Voluntary redundancies, legislative changes and cuts to the provision of sport, Irish language services, educational and religious content may all be required to plug the financial gaps at RTÉ, according to an analysis of the broadcaster's finances.
In recent days, staff were told that the organisation could not continue as it is currently operating without a significant increase in state funding.
However, such an increase will not be forthcoming, as confirmed by the Government last month, with RTÉ now scrambling to identify areas where it can make savings.
Broadcasters sought a €55m funding boost to finance an ambitious plan to transform the organisation into a digital-first operation, diverting money from television and radio into its online operations. This would have brought its total Exchequer funding to more than €240m per year, though the Government has confirmed that no such funding increase is coming.
An analysis of the broadcaster's finances by UK consultants Communications Chambers, submitted to the Broadcasting Authority of Ireland (BAI), has identified a range of areas where cuts could be made.
RTÉ told the BAI that it could be forced to make compulsory redundancies if it did not receive an increase in funding, though it said that it would prefer to invite voluntary redundancies due to fears about the impact that compulsory departures could have on morale at the organisation.
The full cost-cutting plan is due to be revealed next month.
RTÉ submitted two scenarios to the BAI outlining operations where it received a funding boost and where it did not. The latter included a number of "hard choices" that would have to be made.
"RTÉ states that this would likely require compulsory redundancies and changes to legislation as it would impact its ability to fulfil its statutory remit in some areas," said a report prepared by consultants Communications Chambers.
A radical review of operations is required, according to the report, including salary cuts for top earners, voluntary redundancies and a wide range of changes to programming.
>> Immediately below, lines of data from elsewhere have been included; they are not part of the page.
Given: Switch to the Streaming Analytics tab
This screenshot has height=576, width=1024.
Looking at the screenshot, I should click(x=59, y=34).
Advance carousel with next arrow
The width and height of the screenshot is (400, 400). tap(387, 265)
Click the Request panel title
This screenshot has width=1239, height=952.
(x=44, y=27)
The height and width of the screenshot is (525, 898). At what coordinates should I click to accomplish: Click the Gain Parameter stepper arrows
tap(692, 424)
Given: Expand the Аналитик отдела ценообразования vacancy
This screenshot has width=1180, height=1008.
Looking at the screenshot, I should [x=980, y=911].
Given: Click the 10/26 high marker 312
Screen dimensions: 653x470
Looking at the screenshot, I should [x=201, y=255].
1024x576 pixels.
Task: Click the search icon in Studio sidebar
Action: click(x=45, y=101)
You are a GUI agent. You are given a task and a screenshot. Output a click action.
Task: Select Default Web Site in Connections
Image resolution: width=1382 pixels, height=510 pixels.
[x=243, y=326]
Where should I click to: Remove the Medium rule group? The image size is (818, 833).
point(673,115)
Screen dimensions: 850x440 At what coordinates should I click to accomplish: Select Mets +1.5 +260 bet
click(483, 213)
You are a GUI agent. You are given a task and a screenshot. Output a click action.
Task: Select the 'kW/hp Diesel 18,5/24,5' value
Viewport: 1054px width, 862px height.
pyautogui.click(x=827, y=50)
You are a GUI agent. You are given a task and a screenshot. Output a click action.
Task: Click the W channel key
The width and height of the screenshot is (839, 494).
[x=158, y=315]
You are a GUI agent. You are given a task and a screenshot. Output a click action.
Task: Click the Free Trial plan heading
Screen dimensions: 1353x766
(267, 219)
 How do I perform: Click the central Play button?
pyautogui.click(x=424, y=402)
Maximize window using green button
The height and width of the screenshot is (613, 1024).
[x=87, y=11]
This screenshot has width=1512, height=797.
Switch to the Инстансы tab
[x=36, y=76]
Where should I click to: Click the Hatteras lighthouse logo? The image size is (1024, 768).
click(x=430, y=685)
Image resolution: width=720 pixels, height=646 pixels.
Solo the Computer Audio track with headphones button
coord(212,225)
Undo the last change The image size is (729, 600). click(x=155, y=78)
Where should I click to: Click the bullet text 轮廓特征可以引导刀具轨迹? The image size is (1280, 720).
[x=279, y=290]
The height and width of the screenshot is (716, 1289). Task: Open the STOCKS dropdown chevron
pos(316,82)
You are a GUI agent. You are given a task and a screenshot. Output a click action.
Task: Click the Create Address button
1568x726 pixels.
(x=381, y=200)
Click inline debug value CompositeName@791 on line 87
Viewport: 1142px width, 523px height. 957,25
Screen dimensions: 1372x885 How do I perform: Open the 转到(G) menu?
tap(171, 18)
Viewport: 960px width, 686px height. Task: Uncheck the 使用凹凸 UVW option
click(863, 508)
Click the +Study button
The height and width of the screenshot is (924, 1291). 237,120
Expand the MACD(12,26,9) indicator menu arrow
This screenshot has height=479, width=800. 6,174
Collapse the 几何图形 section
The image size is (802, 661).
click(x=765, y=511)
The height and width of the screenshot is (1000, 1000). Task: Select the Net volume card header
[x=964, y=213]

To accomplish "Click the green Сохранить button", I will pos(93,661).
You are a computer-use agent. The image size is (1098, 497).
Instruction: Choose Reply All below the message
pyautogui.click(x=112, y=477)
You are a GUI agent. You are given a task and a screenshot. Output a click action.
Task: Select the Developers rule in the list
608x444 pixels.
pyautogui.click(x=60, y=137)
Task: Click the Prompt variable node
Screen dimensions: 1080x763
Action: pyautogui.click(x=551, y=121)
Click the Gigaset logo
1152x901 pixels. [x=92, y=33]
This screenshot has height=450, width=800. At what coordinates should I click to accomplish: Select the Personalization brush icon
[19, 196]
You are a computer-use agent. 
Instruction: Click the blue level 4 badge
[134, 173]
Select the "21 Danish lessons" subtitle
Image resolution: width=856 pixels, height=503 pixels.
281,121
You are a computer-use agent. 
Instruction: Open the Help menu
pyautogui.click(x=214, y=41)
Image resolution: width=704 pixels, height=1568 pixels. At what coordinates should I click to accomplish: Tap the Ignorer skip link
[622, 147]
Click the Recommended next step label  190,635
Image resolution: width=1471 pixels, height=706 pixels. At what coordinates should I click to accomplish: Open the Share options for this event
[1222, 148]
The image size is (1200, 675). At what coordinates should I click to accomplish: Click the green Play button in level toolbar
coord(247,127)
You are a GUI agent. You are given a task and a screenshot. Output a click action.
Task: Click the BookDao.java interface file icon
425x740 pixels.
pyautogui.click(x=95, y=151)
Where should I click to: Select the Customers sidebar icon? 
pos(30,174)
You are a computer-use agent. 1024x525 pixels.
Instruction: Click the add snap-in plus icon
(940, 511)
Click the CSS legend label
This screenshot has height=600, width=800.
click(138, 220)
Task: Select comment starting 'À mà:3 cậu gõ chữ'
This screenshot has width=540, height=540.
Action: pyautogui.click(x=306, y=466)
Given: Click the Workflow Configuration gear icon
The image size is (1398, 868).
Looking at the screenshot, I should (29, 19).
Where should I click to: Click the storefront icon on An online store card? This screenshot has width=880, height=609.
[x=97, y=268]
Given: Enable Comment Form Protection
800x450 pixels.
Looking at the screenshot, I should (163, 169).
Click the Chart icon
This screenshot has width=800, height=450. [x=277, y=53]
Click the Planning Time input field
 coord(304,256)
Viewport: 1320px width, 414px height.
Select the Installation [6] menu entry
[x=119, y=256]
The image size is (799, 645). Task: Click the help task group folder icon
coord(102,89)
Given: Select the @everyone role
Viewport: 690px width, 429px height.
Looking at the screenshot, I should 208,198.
No details have yet been provided how additional spending cuts would be achieved but it is understood that it will likely impact its ability to deliver on regional activities, sport, external commissioning, Irish language support, orchestras, special events, archives and genres including drama, arts, education and religion.
The stark reality faced by the broadcaster comes in the context of a €13m deficit last year. It was the fourth consecutive year in which RTÉ ran a deficit and was blamed on contracted coverage of special events like the Papal visit, the 2018 FIFA World Cup and the presidential election.
The deficit arose despite a voluntary redundancy scheme that saw 160 people depart the organisation.
Among the chief areas likely to be identified as a potential source of cuts will be the salaries of RTÉ's top earners. Among those in line for a cut is Ray D'Arcy, the organisation's second-highest earner who will this week meet RTÉ chiefs to discuss his salary. He told the Sunday World that he will take a pay cut.
He was poached from Today FM five years ago and told the paper he is willing to take a pay cut as he is "acutely aware" of the changing media landscape.
"I didn't decide what to give me, I was offered it," he said.
"The people who offered it to me were aware of what's being paid outside RTÉ and the commercial reality of that. So that's why they offered it to me. They didn't pluck a figure out of the top of their heads."